龙姬大人太奇怪了,就是这种让人出戏的说法,导致每次事件都如此拖沓,不能麻利的实现队长大人老道经验的梦寐展开。
而巨人小姐怨念深重的目光看了一眼,赶快打了个响指,场景不再是给两人偷偷能藏匿小动作的深夜。
埃里克仿佛冷的哆嗦了一下,才恢复清醒,看上去刚刚的记忆有一点复苏的迹象,他难以置信。
“不对,一个逃脱审判的半命者,如何做到神不知鬼不觉挟持了拥有近乎无限生命研究魔法的我。”
他颓废的跪倒在地,曾经的荣耀仿佛像个无上的虚影,而此刻他已完全不适从,已倒伏在地面,任由过去踩踏。
“我为什么还清醒的活着。里耶呢,那个阴损的杀魔,这种事情本应可以避免,何有千万人殒命。”他终于支撑不住,流泪起来。
以前还以为是自己技艺不精失手造成了巨大的灾祸,尽管同样悲伤,却有一种当恶人的淡漠寡淡,暗示自己以至于没有崩溃,如今发现肩上沉重的杀孽已坠到了地面,自己只是一个受操纵的执行者,才会嚎啕大哭起来。

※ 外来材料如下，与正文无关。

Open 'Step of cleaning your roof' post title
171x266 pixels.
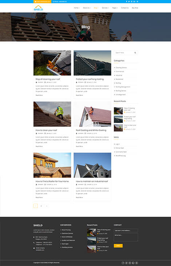pos(48,79)
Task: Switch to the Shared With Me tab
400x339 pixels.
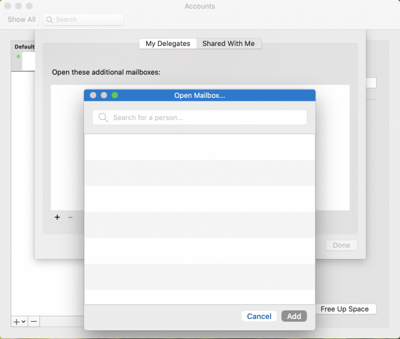Action: [229, 43]
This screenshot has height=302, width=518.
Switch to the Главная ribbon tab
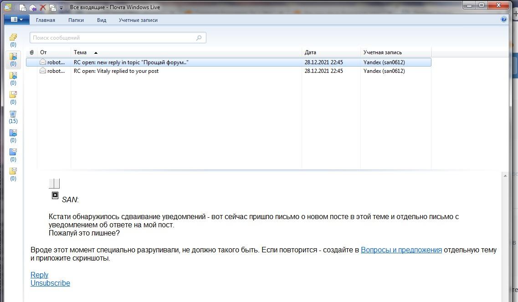click(46, 20)
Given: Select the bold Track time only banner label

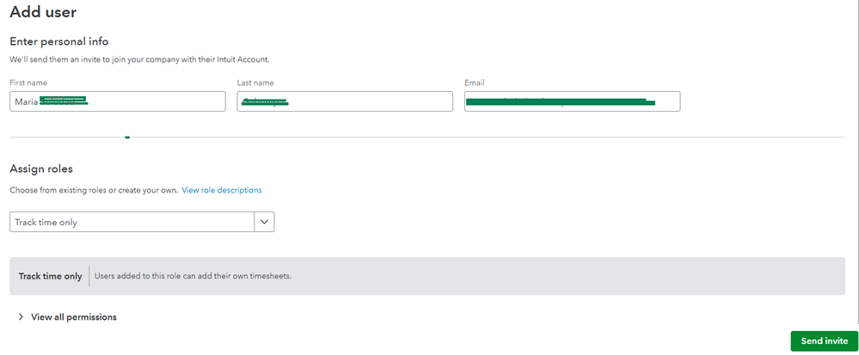Looking at the screenshot, I should 51,277.

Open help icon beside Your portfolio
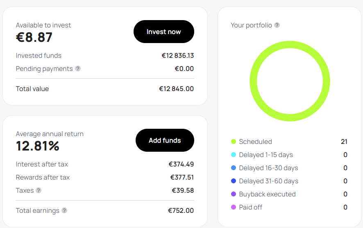coord(277,25)
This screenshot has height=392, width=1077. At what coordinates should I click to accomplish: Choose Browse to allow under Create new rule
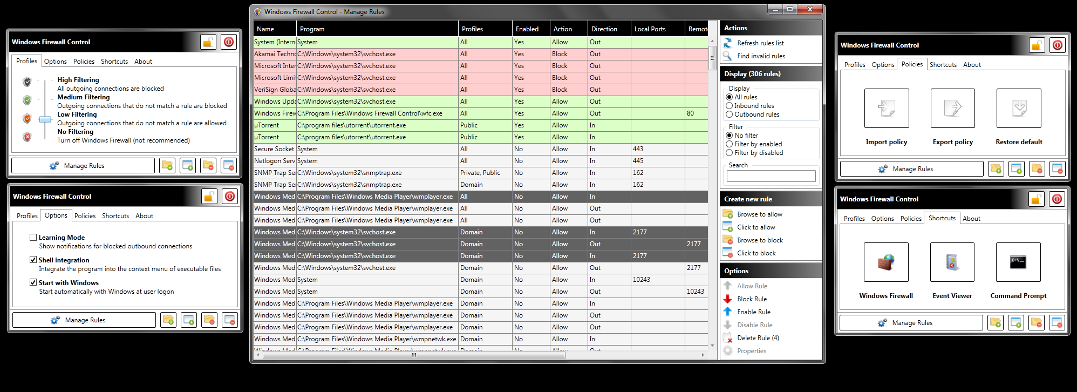(759, 214)
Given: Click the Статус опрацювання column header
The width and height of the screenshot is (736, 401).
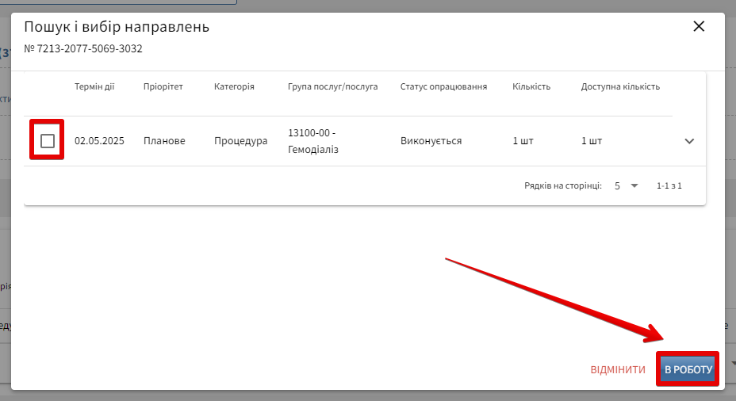Looking at the screenshot, I should tap(443, 86).
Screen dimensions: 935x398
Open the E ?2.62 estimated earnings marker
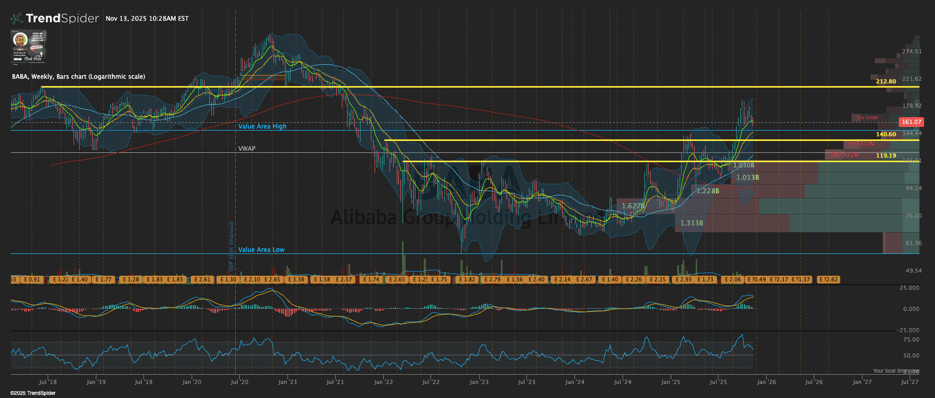(828, 279)
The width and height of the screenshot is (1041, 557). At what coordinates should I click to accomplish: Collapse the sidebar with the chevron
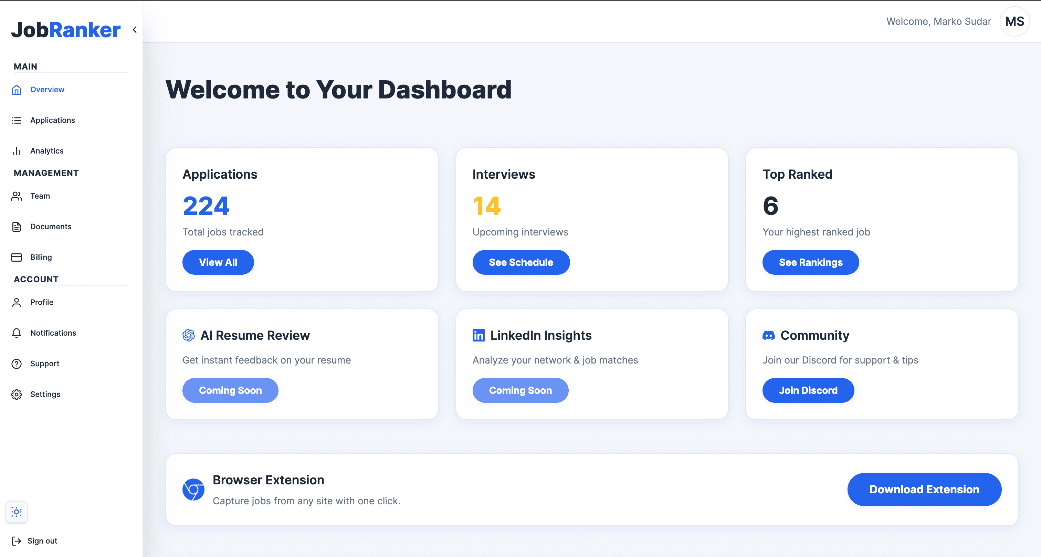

众人沉默,其实只是小恶魔有点伤感。她保险起见先捂住白璃大人的嘴,避免.....
白璃的声音在恶魔心里出现。
“伊利亚,妾身应该也想过,造一些杀戮,让你哭的稀里糊涂后,却无可奈何的受制于吾。一边破碎一边让妾身拭去泪滴。”
真想过昂,咱还以为是咱太过恶意揣测了,无凭无据的担心起家人,特别是凛和维多利亚。
等下阿.....师傅傅呢,咱是不是把重伤的她落在精灵的领地了啊啊啊。
“她,好着呢,这毕竟是伊利亚,心念的.....女人。”白璃大人慢慢的说到,手指撩起咱一边的发,然后让它自然的,一点点从指缝间.....
赶紧迅速把头发扎好,然后然后.....眼神半抹浓意,浅水含秋,望着她。
害怕,咱紧紧握住身边随便什么...咱握住了。龙姬大人的手,冰凉的很让人裙下嗖嗖。
龙姬大人轻柔的摆弄了下,然后摆开了。她向前一步,冷漠的对大魔法师说到。
“既然你心结已散,该平静温顺的走入那安静的良夜,时代落幕却还停留在帷幕间的人。”她手上是一枚锋利的闪电刺,发出极小的嗡鸣。**
“我还有一事不解,抽干了全部生机和魔法大阵材料的龙族宝藏的密匣,应该是用来治愈里耶自己的,那他人呢,而我又如何....挣脱必死的操纵,仍然存在着。”埃里克咽了口水。
“你会不会有自我认知偏差,没准你就是他。”霜语语不惊人死不休。
“那我会接受风刑。”
白璃皱了皱眉头,手里的留香似乎又要多等一会,那必须不行。
“你被操纵的时刻,将能短暂存活的冰封守护咒,施到了他身上,导致他无法被魂匣抓取,自然就看着浑浑噩噩的你,迈向生机。”